> [TASK DESCRIPTION] Copy every line of the data that contains the string "name".

Top of STORED DATA

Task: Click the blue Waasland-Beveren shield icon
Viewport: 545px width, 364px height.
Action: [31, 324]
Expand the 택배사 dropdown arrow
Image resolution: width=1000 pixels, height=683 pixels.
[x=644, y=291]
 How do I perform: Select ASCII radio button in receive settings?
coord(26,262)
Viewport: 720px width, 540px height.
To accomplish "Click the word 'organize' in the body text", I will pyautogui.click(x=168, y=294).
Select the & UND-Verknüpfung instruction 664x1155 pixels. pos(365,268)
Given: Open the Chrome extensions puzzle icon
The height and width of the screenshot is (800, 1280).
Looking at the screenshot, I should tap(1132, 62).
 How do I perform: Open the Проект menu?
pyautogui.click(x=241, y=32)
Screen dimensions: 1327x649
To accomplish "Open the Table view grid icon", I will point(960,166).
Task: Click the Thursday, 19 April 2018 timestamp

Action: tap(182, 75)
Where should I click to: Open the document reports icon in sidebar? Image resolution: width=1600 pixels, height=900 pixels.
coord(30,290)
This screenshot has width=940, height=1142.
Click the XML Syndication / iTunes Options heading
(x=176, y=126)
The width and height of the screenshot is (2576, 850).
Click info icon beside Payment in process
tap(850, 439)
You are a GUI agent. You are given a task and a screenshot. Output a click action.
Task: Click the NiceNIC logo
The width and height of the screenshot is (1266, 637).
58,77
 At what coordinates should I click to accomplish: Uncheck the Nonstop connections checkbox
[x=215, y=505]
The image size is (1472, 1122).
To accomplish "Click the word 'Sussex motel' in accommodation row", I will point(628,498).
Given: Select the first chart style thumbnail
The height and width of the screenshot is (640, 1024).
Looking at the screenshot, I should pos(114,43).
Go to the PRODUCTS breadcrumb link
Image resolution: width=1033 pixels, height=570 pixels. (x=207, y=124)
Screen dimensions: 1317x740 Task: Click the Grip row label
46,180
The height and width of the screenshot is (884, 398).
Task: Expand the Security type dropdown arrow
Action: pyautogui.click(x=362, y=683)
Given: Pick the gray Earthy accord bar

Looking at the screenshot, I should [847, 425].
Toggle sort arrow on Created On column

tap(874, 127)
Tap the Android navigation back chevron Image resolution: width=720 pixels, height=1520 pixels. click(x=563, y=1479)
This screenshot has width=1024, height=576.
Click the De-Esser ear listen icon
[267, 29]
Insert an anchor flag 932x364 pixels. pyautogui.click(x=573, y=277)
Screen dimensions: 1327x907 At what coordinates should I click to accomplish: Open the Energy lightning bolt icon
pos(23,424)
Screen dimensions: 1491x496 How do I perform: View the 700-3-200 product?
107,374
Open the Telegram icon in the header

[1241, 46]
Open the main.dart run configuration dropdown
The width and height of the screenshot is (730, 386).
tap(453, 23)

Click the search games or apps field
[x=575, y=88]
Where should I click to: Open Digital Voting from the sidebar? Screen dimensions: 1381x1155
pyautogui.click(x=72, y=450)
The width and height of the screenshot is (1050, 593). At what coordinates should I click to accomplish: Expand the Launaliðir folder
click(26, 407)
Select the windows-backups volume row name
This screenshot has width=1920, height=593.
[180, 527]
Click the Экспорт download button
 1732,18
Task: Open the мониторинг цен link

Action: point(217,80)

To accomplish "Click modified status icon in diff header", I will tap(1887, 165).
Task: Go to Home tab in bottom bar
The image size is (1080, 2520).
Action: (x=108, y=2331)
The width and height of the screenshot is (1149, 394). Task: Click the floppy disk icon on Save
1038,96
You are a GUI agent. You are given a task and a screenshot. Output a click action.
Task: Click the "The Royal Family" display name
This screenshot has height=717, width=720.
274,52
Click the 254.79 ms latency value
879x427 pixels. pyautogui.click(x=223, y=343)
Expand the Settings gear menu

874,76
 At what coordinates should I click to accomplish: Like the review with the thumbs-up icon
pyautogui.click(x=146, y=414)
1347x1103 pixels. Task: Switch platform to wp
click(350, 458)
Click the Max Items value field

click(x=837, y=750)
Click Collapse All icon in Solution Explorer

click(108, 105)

Bottom of STORED DATA

> [RESULT FOR THIS TASK]
Select the windows-backups volume row name
Task: Click the "The Royal Family" display name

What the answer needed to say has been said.